Irene, che inizialmente era stata collocata presso una famiglia cristiana a Oświęcim, in Polonia (la città in cui si trova Auschwitz), venne successivamente trovata da un’associazione che voleva restituirla ad una famiglia ebrea. Irene e un altro sopravvissuto alla Shoah diventarono “bambini poster” per l’iniziativa Rescue Children Inc. Vennero trasferiti a New York, dove vennero fotografati per LIFE Magazine. Poco dopo, Irene fu adottata dalla famiglia Slotkin a Long Island. Lì Irene confidò ai suoi genitori adottivi di avere un fratello gemello: gli Slotkin cominciarono le loro ricerche, attraverso un investigatore privato, per cercare il ragazzo in Europa. In una straordinaria e toccante storia di riunificazione, René fu adottato dagli Slotkin nel 1950. Aveva 12 anni e non vedeva sua sorella da sei anni, metà della loro vita. “In effetti, la notte in cui sono arrivato in America e ci siamo visti per la prima volta, non ci siamo detti niente. Ci siamo solo guardati l’un l’altro”, raccontava l’uomo in una delle sue interviste. “Non ci abbracciamo né baciammo. Niente del genere. Questo era tutto, e questo è tutto ciò che ricordo di quella notte”.

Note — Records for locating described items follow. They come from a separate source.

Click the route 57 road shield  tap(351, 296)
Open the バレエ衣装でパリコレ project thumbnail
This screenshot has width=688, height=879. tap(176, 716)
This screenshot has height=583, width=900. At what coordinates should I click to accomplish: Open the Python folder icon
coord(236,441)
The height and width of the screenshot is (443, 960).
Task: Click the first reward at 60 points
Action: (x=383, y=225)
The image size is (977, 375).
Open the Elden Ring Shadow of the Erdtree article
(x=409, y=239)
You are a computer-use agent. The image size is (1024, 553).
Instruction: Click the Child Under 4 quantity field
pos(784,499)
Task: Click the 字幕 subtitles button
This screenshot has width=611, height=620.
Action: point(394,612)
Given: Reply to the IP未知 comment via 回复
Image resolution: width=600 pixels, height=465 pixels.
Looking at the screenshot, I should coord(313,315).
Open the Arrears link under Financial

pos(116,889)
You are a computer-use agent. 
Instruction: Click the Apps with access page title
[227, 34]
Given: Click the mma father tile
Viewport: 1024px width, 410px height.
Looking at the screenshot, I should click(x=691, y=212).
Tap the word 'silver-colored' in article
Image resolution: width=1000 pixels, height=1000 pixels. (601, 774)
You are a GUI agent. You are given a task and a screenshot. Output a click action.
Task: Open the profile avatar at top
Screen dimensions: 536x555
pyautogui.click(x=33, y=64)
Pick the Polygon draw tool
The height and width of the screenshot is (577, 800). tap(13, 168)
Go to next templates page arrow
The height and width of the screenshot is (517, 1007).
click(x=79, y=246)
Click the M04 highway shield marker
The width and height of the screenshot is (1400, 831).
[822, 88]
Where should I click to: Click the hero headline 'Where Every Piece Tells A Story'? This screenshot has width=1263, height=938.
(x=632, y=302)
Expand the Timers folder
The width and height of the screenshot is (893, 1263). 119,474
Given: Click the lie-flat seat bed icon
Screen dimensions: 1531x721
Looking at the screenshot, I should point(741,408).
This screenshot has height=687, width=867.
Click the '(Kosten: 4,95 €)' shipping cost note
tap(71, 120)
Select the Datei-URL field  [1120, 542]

Dopo il college, Slotkin si unì alla Guardia Nazionale, dove raggiunse il grado di sergente e prestò servizio nelle riserve per sette anni. Divenne uno dei pochi sopravvissuti ad Auschwitz che prestò servizio nell’esercito americano, divenne noto perché indossava sempre una kippah e osservava lo Shabbat durante il servizio militare. Ricordava di essere rimasto scioccato dal fatto che i suoi compagni militari non sapessero molto dell’ebraismo e che non riconoscessero i numeri sul suo braccio come quelli di un tatuaggio di un campo di concentramento e ne rimase profondamente scosso.
Il primo figlio di René nacque mentre era lui nell’esercito. Ne seguirono altri prima del suo divorzio. Alcuni anni dopo, sposò un’insegnante, June, dalla quale ebbe una figlia.
René e Irene impiegarono quasi quarant’anni prima di iniziare a parlare apertamente delle loro esperienze durante la Shoah. Nel 1985, si recarono allo Yad Vashem, il memoriale israeliano della Shoah a Gerusalemme, per prendere parte a un finto processo a Josef Mengele incentrato sui suoi abusi sui gemelli, in cui l’investigatore dei crimini di guerra nazisti, Simon Wiesenthal, fece parte del panel. Il corpo di Mengele fu scoperto in Brasile un anno dopo. Era annegato nel 1979.
Nei suoi ultimi anni, Slotkin si offrì volontario al Camp Sharon a Tannersville, New York, dove insegnò falegnameria e sport ma soprattutto parlò ai ragazzi della Shoah e di cose significasse davvero essere un sopravvissuto. “Voglio che i bambini sappiano come apprezzo la vita oggi”, spiegava in “René ed io”, un documentario realizzato sulla sua vita.
Negli anni ’90, la sorella Irene sviluppò la sclerosi multipla, malattia che lei e suo fratello attribuirono agli abusi subiti da Mengele. Il sospetto era che Irene fosse quella sottoposta agli “esperimenti”, mentre René era la cosiddetta “variabile di controllo”. Irene si è spenta nel 2019.
“Mi sento molto, molto fortunato ad avercela fatta” ha affermato Slotkin in un’intervista del 1997. “Ho quelle che penso siano le vere ricchezze. Ho una moglie che mi ama e che io amo. Ho una famiglia. Appartengo ad una sinagoga, faccio parte di una comunità. Ho dei buoni amici, mi sembra di essere in buona salute. Ma poi c’è un po’ di vuoto” concludeva l’uomo.
Oggi René lascia la moglie June, che ha definito prima di morire “la migliore donna del mondo”, i suoi quattro figli, Zebbe, David, Corrie e Mia, 11 nipoti e un pronipote. Il servizio funebre si è tenuto domenica presso la Congregazione Ohab Zedek.